女子たちは初めての室井の授業にやる気満々である。一方で中川は、室井が何かしでかすのではないかと心配していた。

「いいや、ここはランダムにやろう。」

室井は目をつぶりながら、座席表の上に適当に指を置く。

「あ、じゃあ大崎君。」

「…は、はい。」

うつらうつらしていた大崎は顔を上げる。

「教科書2ページの地球像の歴史のところから読んでください。」

大崎は急いで教科書を開き、読む。

「…えっと…地球が球体であるということは古代ギリシアの時代から推察されていました。その後も地球球体説が主に支持され、大航海時代になると、コロンブスやマゼランの航海によって、地球が丸いということが実際に証明されました…。」

「ありがとうございます。…では、大崎君。
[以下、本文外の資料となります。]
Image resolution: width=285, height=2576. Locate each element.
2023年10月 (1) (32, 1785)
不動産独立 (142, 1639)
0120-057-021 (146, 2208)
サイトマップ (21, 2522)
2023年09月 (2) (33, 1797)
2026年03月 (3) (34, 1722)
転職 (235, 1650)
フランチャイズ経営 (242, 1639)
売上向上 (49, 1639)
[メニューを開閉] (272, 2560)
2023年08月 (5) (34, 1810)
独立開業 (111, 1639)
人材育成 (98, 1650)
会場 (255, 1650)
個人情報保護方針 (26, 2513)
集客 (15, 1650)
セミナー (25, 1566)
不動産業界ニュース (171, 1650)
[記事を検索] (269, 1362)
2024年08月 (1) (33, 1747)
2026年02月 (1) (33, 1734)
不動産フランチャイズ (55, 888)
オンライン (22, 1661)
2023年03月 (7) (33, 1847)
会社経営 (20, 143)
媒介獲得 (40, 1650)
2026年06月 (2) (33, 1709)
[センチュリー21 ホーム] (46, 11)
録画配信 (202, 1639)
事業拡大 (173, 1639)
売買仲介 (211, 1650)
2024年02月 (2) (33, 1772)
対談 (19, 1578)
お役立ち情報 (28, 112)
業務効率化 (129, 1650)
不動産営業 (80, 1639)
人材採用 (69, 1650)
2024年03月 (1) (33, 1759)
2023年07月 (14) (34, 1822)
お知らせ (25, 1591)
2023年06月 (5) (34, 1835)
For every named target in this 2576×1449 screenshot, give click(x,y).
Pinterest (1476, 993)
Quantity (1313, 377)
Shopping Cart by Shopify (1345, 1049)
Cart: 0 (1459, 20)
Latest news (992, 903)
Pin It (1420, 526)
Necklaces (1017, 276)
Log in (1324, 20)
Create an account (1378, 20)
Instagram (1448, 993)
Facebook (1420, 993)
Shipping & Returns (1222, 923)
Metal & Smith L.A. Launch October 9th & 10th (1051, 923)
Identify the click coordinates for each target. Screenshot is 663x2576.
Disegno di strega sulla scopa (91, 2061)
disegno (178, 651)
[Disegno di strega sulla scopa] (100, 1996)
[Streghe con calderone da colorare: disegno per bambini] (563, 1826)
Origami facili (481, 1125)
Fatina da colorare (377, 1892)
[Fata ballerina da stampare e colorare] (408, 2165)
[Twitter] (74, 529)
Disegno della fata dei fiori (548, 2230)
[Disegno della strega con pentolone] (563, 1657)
地球は本当に丸いと思うかい?」

「…え?」

室井の唐突な質問に戸惑う大崎。

「…はい、多分…。」

目を擦りながら大崎は答える。

「どうして?」

「…どうしてって言われても…。普通に写真とかあるし…。」

「なぜそうだとわかる?何者かが丸い地球の合成画像を作って、君に見せているだけかもしれないのに。」

「…?」

大崎はポカーンとする。室井は語調を強める。

「この教室内で、本当に地球が丸いことを目で見て確かめた者はいますか?手ェ挙げて!」

誰も挙手しない。

「当然だ。宇宙飛行士でもない限りね。私も無論、確かめたことはない。………勉強とは、事実を学んでいるのか、物語を学んでいるのか…どっちなのだろうねぇ…。」

室井は薄ら笑いを浮かべている。教室内はざわつく。

「地球平面説のことですか?」

橘は質問する。

「ああ。平面説、球体説、あれこれ言われてるけど、それらは我々にとって単なる物語。結局、身をもって事実を確かめられるのはほんの一部の人間だけだ。我々大多数の人間はその事実に直接アクセスすることはできないのだよ。」

「なるほどォ。確かに、俺らみたいなパンピーが地球全体を見るの不可能だなァ。」

高橋はうなずく。

「ってか地球なんてそもそも存在しないかも知れないッ。この世は作り物かもしれないのだよ!なぜなら、我々は世界の始まりを1から体験してきた訳じゃないからねェ!!」

室井は目を見開き、息を切らしながら興奮している。教師とは思えないような狂気じみた顔つきに、中川は鳥肌を立てる。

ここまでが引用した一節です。